After a brief homage to Raimund Abraham, Kenneth Frampton outlines the trajectory of critical regionalism, from the first edition of Modern Architecture: a critical history (1980), through “Critical Regionalism: Six Points for an Architecture of Resistance” (1983), and discusses some projects that illustrate his ideas by Álvaro Siza, Tadao Ando, and Jørn Utzon. Frampton discusses how he began to formulate his ideas on more recent architectural developments in the 1994 reprint of Modern Architecture.
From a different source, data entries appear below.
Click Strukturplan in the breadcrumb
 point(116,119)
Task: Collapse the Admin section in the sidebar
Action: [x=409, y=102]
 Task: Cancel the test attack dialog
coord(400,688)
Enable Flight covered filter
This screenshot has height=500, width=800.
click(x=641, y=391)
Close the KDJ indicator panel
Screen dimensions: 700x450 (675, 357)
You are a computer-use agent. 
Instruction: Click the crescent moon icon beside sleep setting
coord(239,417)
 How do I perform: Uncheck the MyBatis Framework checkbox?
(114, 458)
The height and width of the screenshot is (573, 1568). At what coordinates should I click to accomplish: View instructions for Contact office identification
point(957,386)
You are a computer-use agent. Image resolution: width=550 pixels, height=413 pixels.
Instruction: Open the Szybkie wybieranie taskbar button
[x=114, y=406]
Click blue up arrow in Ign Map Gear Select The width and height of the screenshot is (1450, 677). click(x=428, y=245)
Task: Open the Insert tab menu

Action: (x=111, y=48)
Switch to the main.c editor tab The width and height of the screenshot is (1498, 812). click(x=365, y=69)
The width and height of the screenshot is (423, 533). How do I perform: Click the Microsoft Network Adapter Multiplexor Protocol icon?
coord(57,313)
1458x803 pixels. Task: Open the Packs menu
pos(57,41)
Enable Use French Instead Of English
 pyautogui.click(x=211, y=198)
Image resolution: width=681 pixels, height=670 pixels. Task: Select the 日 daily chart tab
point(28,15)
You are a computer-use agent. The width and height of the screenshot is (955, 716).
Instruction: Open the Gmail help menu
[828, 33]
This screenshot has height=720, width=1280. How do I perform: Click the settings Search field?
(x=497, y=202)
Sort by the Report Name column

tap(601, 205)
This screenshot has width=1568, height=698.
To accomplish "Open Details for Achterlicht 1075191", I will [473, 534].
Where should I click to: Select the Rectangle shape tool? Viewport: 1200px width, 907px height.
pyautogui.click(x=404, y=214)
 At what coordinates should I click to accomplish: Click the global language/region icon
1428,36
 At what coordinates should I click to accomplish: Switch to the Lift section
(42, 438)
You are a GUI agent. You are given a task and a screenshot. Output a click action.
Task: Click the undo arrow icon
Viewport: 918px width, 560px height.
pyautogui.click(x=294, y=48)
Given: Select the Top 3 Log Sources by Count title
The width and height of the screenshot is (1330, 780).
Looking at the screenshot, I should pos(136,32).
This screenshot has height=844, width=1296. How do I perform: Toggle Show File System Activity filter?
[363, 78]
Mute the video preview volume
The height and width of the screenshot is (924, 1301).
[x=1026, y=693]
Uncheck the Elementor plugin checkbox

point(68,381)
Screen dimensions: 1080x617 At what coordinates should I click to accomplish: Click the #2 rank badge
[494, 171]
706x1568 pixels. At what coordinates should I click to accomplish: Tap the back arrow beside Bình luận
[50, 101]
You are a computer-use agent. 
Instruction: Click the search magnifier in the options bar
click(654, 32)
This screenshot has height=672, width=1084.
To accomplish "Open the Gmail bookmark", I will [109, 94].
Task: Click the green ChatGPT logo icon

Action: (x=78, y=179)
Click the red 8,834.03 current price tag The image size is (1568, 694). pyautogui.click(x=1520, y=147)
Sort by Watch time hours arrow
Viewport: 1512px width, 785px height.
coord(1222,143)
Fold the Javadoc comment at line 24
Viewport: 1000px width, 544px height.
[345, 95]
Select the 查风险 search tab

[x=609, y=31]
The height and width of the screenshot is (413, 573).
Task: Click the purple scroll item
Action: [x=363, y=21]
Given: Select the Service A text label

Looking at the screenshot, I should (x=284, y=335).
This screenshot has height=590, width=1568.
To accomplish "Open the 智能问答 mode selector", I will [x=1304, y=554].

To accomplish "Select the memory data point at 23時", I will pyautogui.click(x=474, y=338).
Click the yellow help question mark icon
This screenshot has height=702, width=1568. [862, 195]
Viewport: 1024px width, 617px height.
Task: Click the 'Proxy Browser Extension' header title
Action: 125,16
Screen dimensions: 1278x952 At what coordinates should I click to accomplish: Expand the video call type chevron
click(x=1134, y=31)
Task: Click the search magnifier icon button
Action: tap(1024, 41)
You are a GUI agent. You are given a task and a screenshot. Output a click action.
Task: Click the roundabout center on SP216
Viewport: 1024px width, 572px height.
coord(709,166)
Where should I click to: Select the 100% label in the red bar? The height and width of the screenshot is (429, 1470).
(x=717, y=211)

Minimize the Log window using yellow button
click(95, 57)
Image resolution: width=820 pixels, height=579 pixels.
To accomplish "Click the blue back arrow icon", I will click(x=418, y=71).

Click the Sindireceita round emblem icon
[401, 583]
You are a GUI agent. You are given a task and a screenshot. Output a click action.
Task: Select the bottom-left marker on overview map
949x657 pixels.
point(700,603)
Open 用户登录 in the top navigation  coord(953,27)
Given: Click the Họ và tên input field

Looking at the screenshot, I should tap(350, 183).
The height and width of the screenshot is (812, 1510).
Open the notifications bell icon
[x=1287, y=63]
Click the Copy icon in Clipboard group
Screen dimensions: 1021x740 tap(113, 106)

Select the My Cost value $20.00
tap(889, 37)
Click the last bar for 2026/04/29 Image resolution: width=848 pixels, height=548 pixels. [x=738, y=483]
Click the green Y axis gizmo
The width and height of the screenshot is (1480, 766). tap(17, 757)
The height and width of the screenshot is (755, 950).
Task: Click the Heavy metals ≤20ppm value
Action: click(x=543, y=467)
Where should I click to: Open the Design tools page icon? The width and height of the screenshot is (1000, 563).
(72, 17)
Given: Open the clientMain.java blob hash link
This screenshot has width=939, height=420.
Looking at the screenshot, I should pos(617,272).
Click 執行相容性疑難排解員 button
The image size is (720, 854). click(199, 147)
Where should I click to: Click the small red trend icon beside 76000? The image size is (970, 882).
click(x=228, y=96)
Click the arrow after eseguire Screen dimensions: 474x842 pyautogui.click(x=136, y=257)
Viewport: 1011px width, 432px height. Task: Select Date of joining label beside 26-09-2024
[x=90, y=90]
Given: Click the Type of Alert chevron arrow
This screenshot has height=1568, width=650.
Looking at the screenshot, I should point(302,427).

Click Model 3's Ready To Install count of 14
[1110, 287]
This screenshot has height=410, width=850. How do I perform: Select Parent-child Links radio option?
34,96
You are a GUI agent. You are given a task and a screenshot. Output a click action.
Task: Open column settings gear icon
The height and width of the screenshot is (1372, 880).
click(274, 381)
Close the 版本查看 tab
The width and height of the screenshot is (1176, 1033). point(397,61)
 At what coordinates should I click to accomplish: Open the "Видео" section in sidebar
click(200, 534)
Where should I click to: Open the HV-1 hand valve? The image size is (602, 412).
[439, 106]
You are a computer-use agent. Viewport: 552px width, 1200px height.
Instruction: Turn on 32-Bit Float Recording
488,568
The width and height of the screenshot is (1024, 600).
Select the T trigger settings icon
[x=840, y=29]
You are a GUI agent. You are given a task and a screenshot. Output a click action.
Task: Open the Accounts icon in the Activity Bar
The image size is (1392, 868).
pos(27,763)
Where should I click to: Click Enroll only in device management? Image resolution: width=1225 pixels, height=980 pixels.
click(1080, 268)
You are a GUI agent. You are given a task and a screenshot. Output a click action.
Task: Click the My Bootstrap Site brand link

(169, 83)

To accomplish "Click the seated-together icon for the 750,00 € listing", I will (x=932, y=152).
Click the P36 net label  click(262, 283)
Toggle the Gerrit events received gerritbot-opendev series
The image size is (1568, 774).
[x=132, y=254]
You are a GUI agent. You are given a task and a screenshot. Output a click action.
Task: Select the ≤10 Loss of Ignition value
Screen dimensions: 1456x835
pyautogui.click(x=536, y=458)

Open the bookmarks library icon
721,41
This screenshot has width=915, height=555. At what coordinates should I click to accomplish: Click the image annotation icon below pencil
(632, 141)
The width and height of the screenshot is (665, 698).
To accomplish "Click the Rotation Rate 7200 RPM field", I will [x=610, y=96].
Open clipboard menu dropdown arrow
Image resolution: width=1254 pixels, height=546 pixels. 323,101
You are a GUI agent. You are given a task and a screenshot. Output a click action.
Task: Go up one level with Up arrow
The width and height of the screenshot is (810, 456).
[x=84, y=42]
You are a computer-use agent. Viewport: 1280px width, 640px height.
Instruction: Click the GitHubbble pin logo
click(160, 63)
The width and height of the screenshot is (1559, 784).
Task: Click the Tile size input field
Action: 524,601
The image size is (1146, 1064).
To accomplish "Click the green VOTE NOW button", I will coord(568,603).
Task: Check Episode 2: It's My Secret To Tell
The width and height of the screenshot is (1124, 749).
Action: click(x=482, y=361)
He emphatically rejects the Beijing CCTV Headquarters (2012) and National Stadium (2008) as irrational and unethical.
As an alternative to this kind of globalist practice, Frampton surveys contemporary projects by architects working in developing nations, including Jan Olav Jensen, Haikkinen-Komonen Architects, Hollmén-Reuter-Sandman Architects, Dick van Gameren Architecten, Richard Murphy Architects, and Siza’s Iberê Camargo Museum in Brazil (2008).
Frampton concludes by discussing Bijoy Jain and Studio Mumbai, stressing how projects such as the Palmyra house (2007) demonstrate a strategy of integrating design craft which might provide a viable path between globalist phantasmagoria and uncritical traditionalism.